Prospero Conjured a Storm to Get Justice and Then Had to Decide Whether Justice Was Enough
Shakespeare wrote The Tempest as his farewell to the stage, and he gave his final protagonist every power a playwright possesses: the ability to conjure storms, control spirits, manipulate perception, and direct the actions of every character on the island. Prospero is a magician, a deposed duke, and a father, and the play asks whether the man who has the power to punish his enemies will choose mercy instead. It is Shakespeare's most personal question, asked by a playwright who spent his career directing the fates of imaginary people and was preparing to stop.
Prospero was Duke of Milan until his brother Antonio conspired with the King of Naples to overthrow him. He and his infant daughter Miranda were set adrift on the sea and landed on an island where Prospero spent twelve years mastering sorcery and planning his revenge. Dr. Stephen Orgel of Stanford University, in his study of Shakespeare's late plays, has argued that Prospero represents the artist at the moment of maximum power and maximum doubt: he can do anything, and the question is whether anything he can do is worth doing.
The Island and the Stage
The island is a theater. Prospero stages events for his enemies the way a director stages a play: he creates illusions, arranges entrances, and manipulates emotions. Ariel, his spirit servant, plays multiple roles. The tempest itself is theatrical, a spectacle designed to terrify rather than kill. Shakespeare is not being subtle. Prospero is Shakespeare, and the island is the Globe, and the magic is writing.
This meta-theatrical framework makes Prospero's eventual decision to abandon magic one of the most powerful moments in the canon.
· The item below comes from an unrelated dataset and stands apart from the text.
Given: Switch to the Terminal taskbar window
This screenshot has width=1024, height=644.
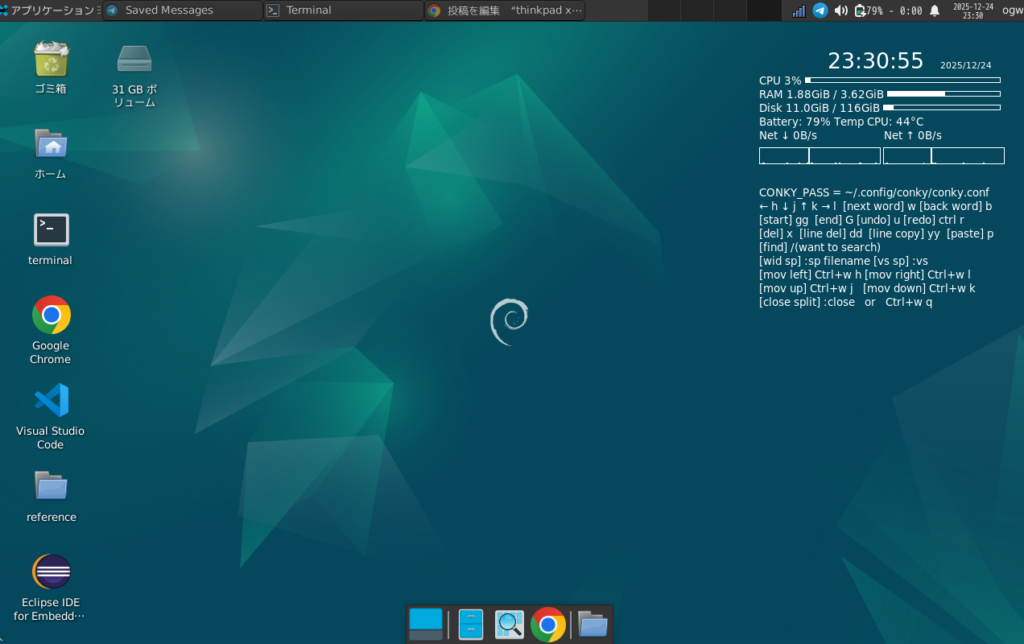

He breaks his staff. He drowns his book. He gives up the power that has defined him for twelve years, not because the power is evil but because holding it has become a form of isolation. The magician who can do everything is the man who connects with no one.
The Forgiveness That Costs Everything
Prospero forgives Antonio. This is not sentimentality. It is the hardest thing Prospero does in the play, harder than the magic, harder than the storm. Antonio betrayed him, stole his title, and tried to kill his daughter. Prospero has every right and every ability to destroy him. He chooses not to, and the choice is presented not as easy virtue but as an act of will that requires Prospero to set down the most powerful tool he has: the right to punish.